Publié le 26 juillet 2007 à 18h19

Bailo voulait une vie meilleure pour ses enfants. Il en est mort.

(De notre correspondant à Kolda)-Cet entretien a été réalisé en juillet 2006 à la veille de son voyage pour l’Espagne. Il s’appelait Bailo et mesurait les dangers et les risques d’un voyage où beaucoup ne sont jamais revenus. Mais ceux qui sont revenus avec de l’argent, font vite oublier la tragédie que constituent ces « exodes » par mer, meurtriers vers un supposé Eldorado.


La Sentinelle : Pourquoi voulez vous partir alors que vous n’avez aucun papier ?

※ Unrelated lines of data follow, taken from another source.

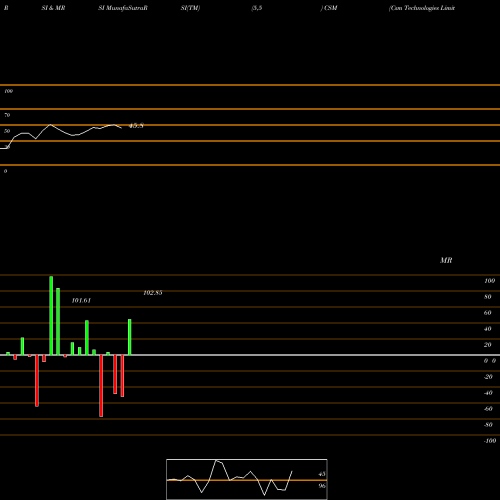Click the SI MunafaSutraR header text
The height and width of the screenshot is (500, 500).
click(x=123, y=8)
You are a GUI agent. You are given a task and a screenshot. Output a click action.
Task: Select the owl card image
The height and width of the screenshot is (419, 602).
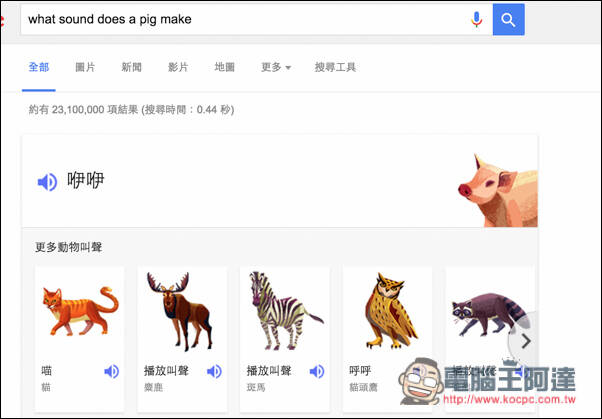(390, 310)

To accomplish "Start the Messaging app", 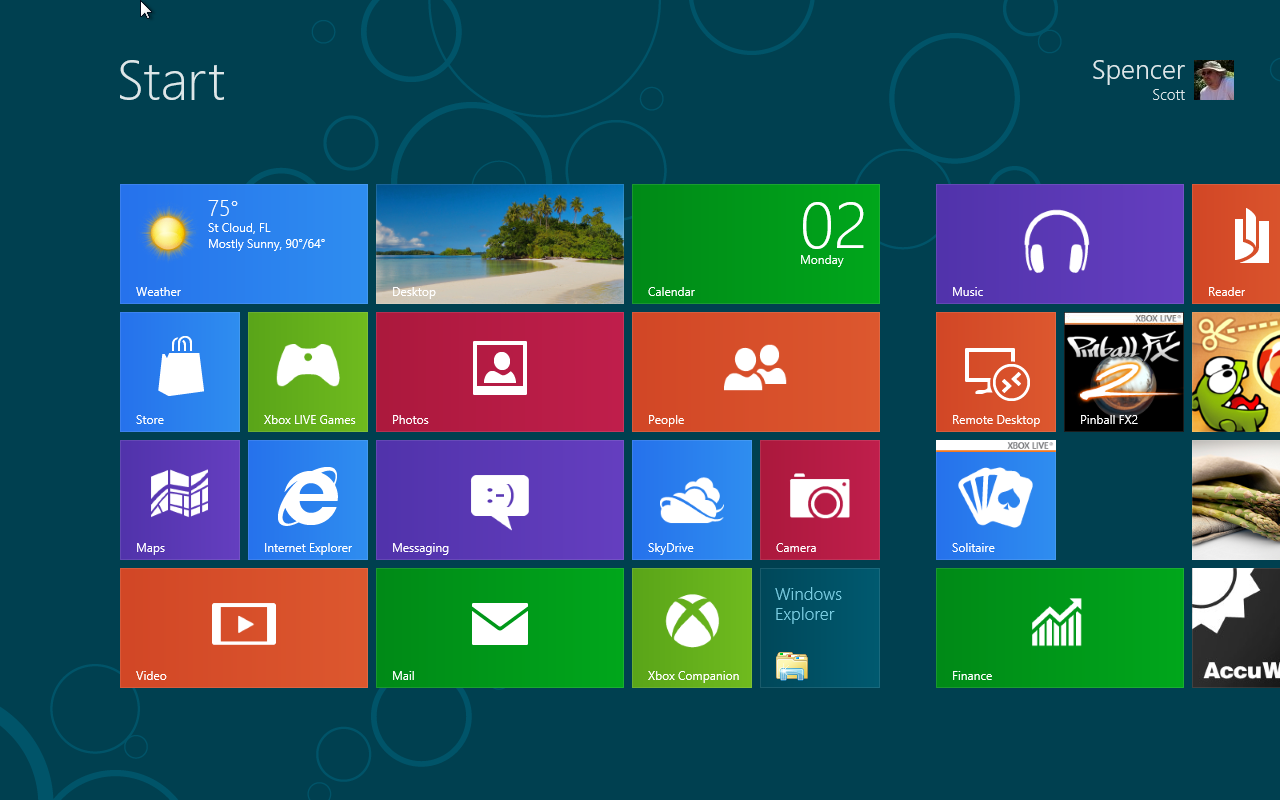I will [x=499, y=499].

Bailo : Personne ne peut avoir des papiers pour aller travailler en Europe. Il n’y a pas de solutions sinon partir clandestinement ; le reste Dieu le fera. Nous sommes obligés de partir par étape faute d’argent, mais aussi et surtout, parce que un simple paysan ne peut avoir un visa « chengen ». Il n’y a donc pas de choix, il faut partir. Et j’irais comme les autres.

La sentinelle : Pourquoi aller en Espagne alors que vous voyez des jeunes qui meurent en chemin et d’autres refoulés une fois en Europe ?

Bailo : Dans la vie, chaque personne a sa destinée. Nous ne voulons pas être des gens éternellement pauvres. Ici, si nous restons nous serons comme nos parents, obligés de vivre en cultivant la terre avec nos propres mains. Le bétail qui faisait la richesse de nos parents n’est plus rentable. Il y a les vols qui déciment des troupeaux entiers, en plus, à chaque hivernage, il faut vendre pour acheter des vivres. Si vous avez un malade, vous ne pouvez pas le soigner, vous ne pouvez pas avoir de maison, sinon vivre dans des cases pour toujours. Ceux qui partent reviennent et achètent des maisons en ville, des villas qui jadis n’étaient pas accessibles à un paysan. Aujourd’hui, beaucoup de jeunes, même ceux qui ne sont pas des paysans, pensent à aller travailler en Europe. Regardez nos présidents, eux tous envoient leurs enfants en Europe, nous on nous ferme les portes. Nous irons avec nos propres moyens.

La sentinelle : Bailo, il y a des personnes au Sénégal qui ne sont jamais parties en Europe et qui vivent bien ?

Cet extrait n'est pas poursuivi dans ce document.